Relationship Strain
The longing for comfort, predictability, and security is inherent in all human beings. We may feel weighted down, cramped, caged, and suffocated under an excessive degree of rootedness.
In addition to roots, we humans also need wings in order to fly. Many of us opt for continuity and predictability rather than risk the instability that can come with change and growth. Unfortunately this attachment can, in the long run, squeeze the juice out of a relationship. The quest for eternal security can lead to boredom, complacency and, ultimately, stagnation. Truths are left unsaid, needs repressed, desires denied, all in order to avoid conflict. What had felt like security can begin to feel like a trap, a prison. Love it to death. Too much of a good thing can become a bad thing.
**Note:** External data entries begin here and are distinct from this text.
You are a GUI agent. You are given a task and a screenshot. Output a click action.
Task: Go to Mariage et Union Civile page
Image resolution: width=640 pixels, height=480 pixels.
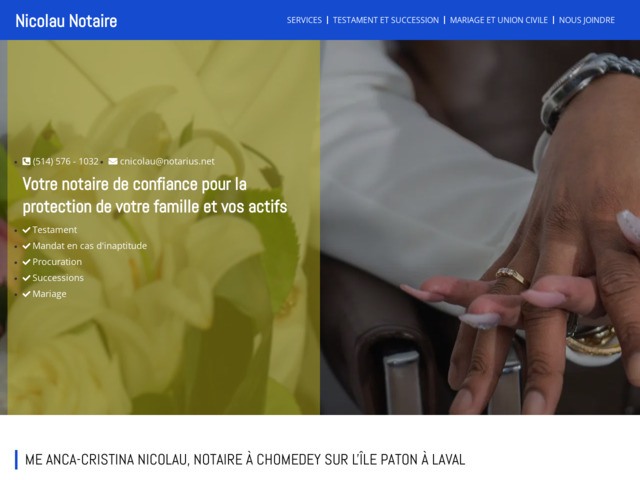[499, 20]
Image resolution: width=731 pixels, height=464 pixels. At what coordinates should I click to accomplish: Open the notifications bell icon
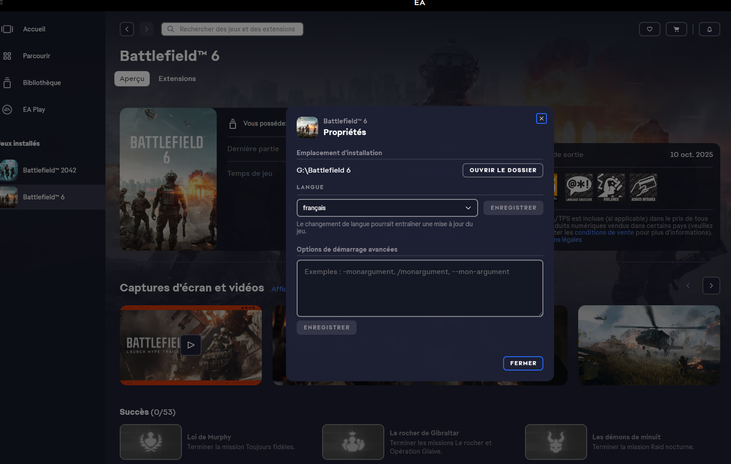click(x=709, y=29)
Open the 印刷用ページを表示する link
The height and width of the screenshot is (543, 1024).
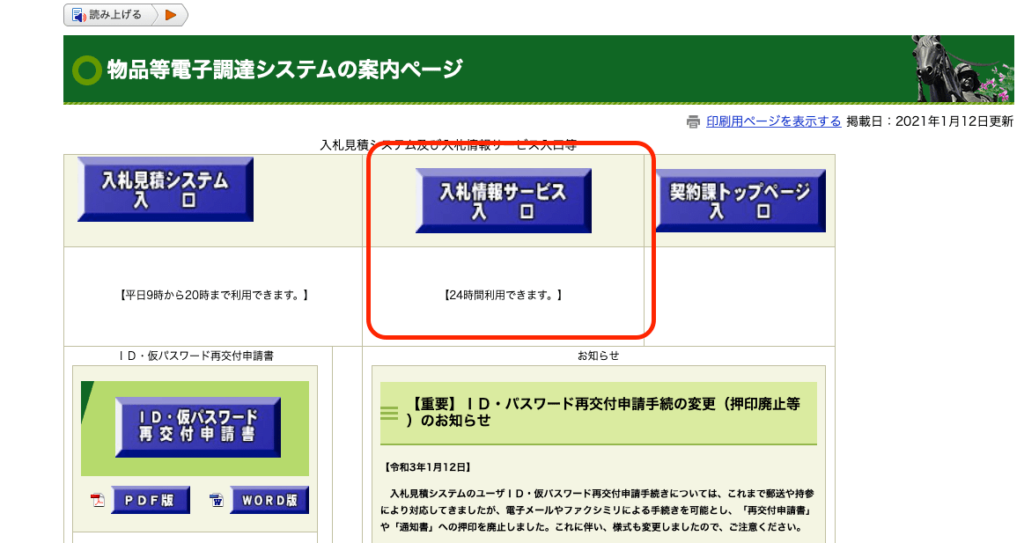773,122
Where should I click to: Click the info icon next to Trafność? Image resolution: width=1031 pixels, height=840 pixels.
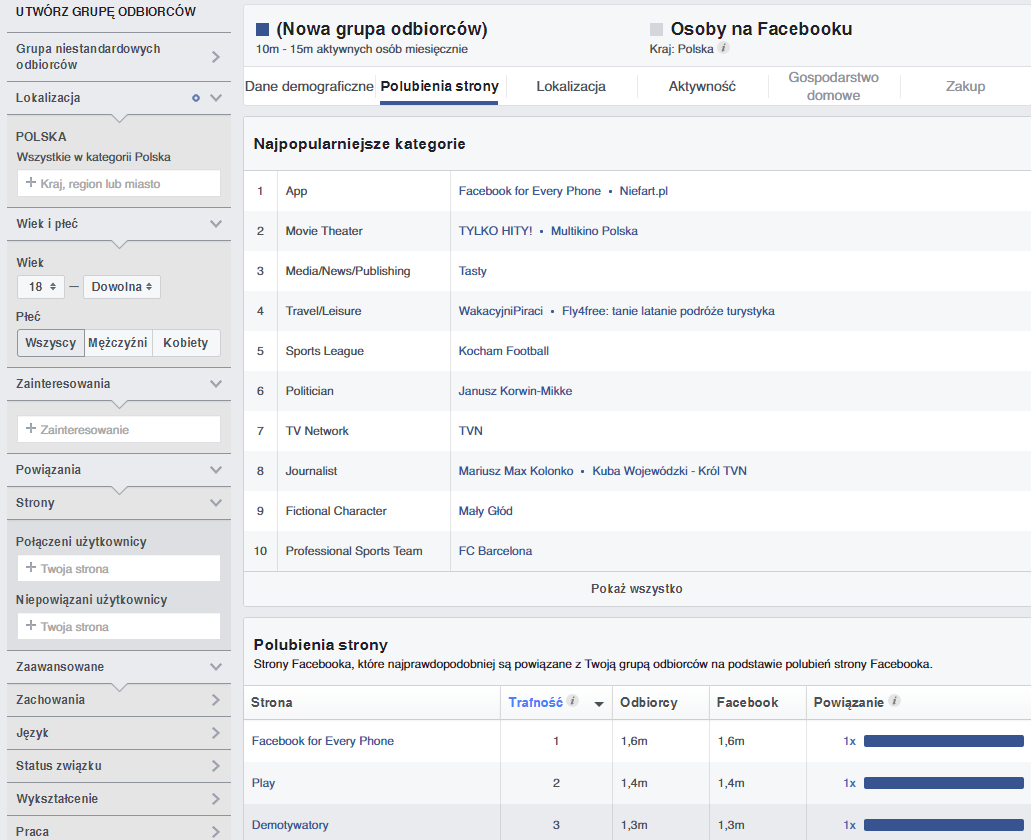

While in most relationships each holds the stronger, freedom or security. What distinguishes great marriages from good ones is that each partner is able to honor both of these aspects and are able to move fluidly between them. In this case, the relationship becomes invigorated with a kind of vitality that promotes co-creativity, instead of co-dependency, and there is a quality of ease and mutuality that pervades the couples' shared life.
A romantic partnership involves the interplay of many polarities, giving and receiving, action and contemplation, feeling and thinking, separateness and connection, and others. While few of us are comfortable taking both sides of each duality, we can learn to appreciate the value of our partner's ability to bring compensation into the relationship, those tendencies that are less developed in ourselves.
Most likely our natural tendencies will remain dominant in our predisposition. If possible to strengthen our less dominant side through practice, by paying attention to our partner and learning from them. By risking going into the areas that feel unsafe again and again, we can gradually become more graceful in this dance.
To prevent the stultifying influence of excessive predictability, there needs to be a full-hearted commitment on the part of both partners to maintain and deepen the passion and vitality of their relationship. We can keep the relationship in great shape by taking good care of it, making it a high priority, checking in with our partner and ourselves, every day is not too often. Being completely honest about any dissatisfaction and resentment, and consistently expressing through our words and actions, the love we feel inside. A passionate relationship requires room for expression of all feelings, gratitude, joy, hurt, fear, sadness, disappointment, loneliness, guilt, shame, resentment, anger and even rage. It is the willingness to risk authenticity and honesty that fuels romantic passion. As Zorba says,
"the full catastrophe."
Keeping the mutual adoration flame burning requires a commitment on both partner's parts to stay on the path of ongoing growth and discovery. It's never too late to make a different choice, even if your relationship has gone flat. It takes courage to make and put those choices to good use. Of course there may be risks to disturbing the status quo, but they are small compared to the potential benefits.
A delicate balance of security and adventure, the familiar and the novel, characterizes relationships that sparkle over the decades. A fierce loving connection, with the freedom to be your unique separate self is a genuine possibility for us all. It's a piece of work to have all the moving parts humming along, but well worth the effort.